A company that pays a meager dividend does not need to exert much effort to double its payout in a short amount of time. What is much harder to accomplish is delivering significant income growth from the higher base of an already attractive payout. That said, it is not impossible to find these rare gems. In fact, I have uncovered three companies that clearly have the capacity to double their generous dividends over the next few years.
Zeroing in on the target
Natural gas pipeline giant Kinder Morgan (NYSE:KMI) currently pays investors a decent 2.4% yield, which is well above the market's average rate of 2%. The company's payout used to be even more generous, but it chose to reduce the dividend by 75% at the end of 2015. It did so to alleviate concerns about its ability to finance growth projects given the amount of debt weighing down its balance sheet. It diverted a significant portion of the cash it had been paying investors toward funding growth projects and paying down debt.
As a result of these and other actions, Kinder Morgan's leverage ratio has come down from the peak. The company, however, still has more work to do given the projection that its leverage ratio will end 2017 at 5.4 times debt to EBITDA, which is above its 5.0 times target level. As things stand right now, Kinder Morgan should reach that ideal leverage ratio by the middle of 2018 thanks to the completion of several major projects. Once that happens, it can redirect its growing stream of cash flow toward the dividend, which many analysts believe will increase by 100% in 2018.
Getting over the hump
Midstream general partner Williams Companies (NYSE:WMB) also chose to reduce its dividend so it could redirect that cash toward growth projects. In Williams' case, though, it did so to support the growth of its master limited partnership, William Partners (NYSE:WPZ). Williams expects that support to last until 2018 when both companies should be in the position to restart dividend growth. In fact, at least one analyst expects Williams to rebase its dividend by 150% in 2018.
That said, the largest project in the pipeline -- the $3.1 billion Atlantic Sunrise Pipeline -- recently hit a snag and will not enter full service until the middle of 2018. That delay could stall the restart of Williams' dividend growth or mute growth until the project begins full service. Still, investors can collect an attractive 2.6% yield as they await a potentially generous pay raise in a couple of years.
A little longer wait
Canadian oil pipeline giant Enbridge (NYSE:ENB) does not offer investors the same catalyst of a potential 100% dividend increase as soon as 2018. Instead, what the company does provide is a higher yield now, lately around 3.7%, with the likelihood of double-digit annual increases for the next several years. In fact, Enbridge anticipates increasing the payout 15% in 2017, while delivering 10% to 12% annual growth through 2024 as it works through the largest project backlog in the energy infrastructure sector.

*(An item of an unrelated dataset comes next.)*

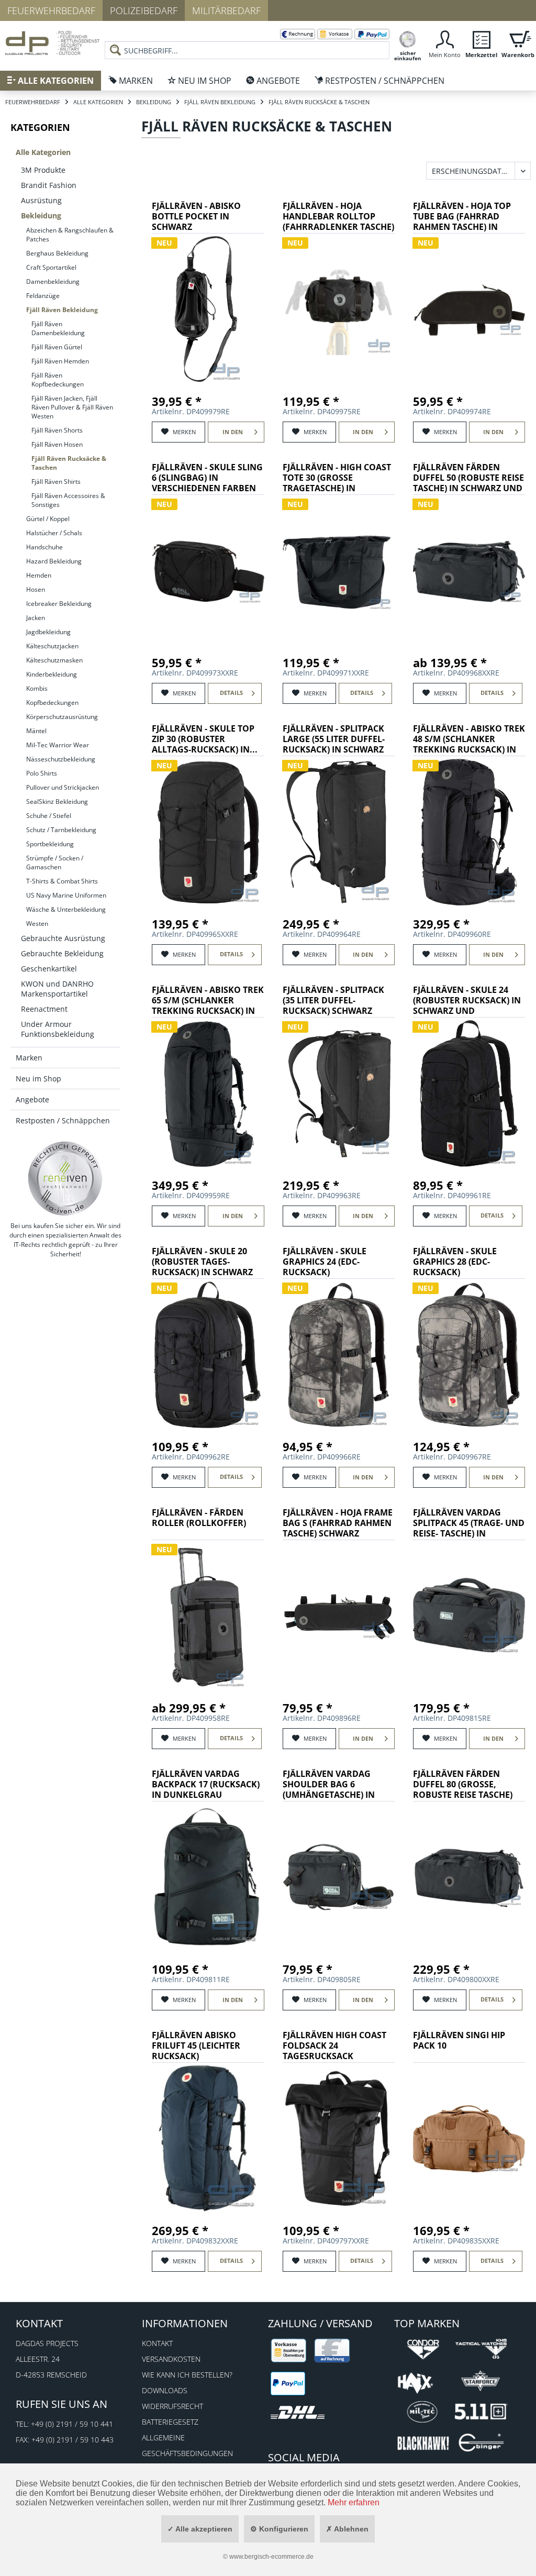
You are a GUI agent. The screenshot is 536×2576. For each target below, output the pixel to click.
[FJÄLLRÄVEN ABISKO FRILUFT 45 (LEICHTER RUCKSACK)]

To put those numbers into perspective, if Enbridge grows its payout by 15% this year and 12% annually after that, it will double the dividend in just five years. Meanwhile, a lower-end growth rate of 10% annually would only add one year to that timeline. Needless to say, long-term Enbridge investors could collect a considerable amount of dividend income over the next several years.

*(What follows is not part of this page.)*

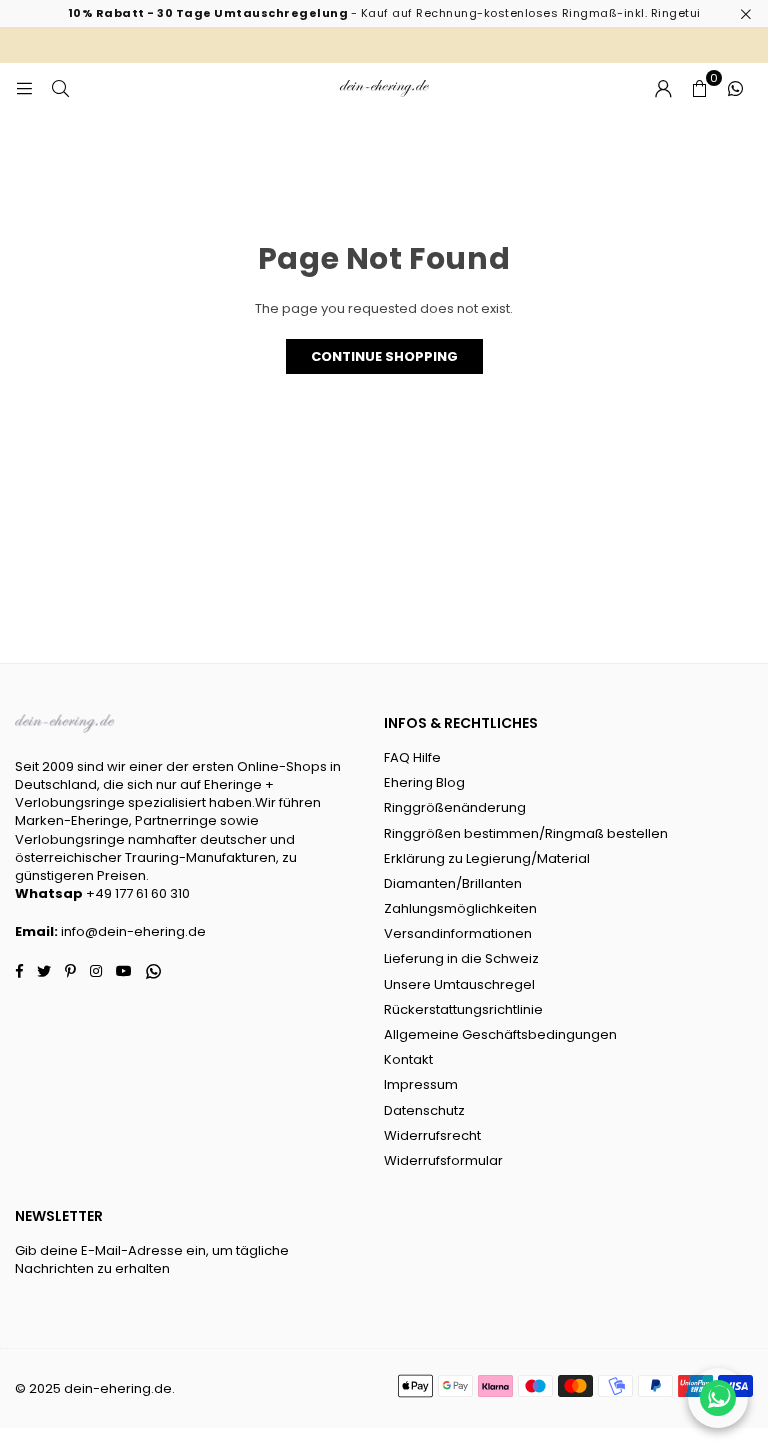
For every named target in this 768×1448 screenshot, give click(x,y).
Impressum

Investors who are looking for an attractive income stream with the potential to grow even more lucrative have several compelling options. Both Kinder Morgan and Williams appear poised to return their dividends to more lofty levels after completing major expansion projects in the next year. Enbridge, on the other hand, has a steady stream of projects scheduled to come on line over the next few years, which could result in its dividend doubling in as little as five years. Suffice it to say, investors in these pipeline stocks can expect to see much bigger paydays in the future.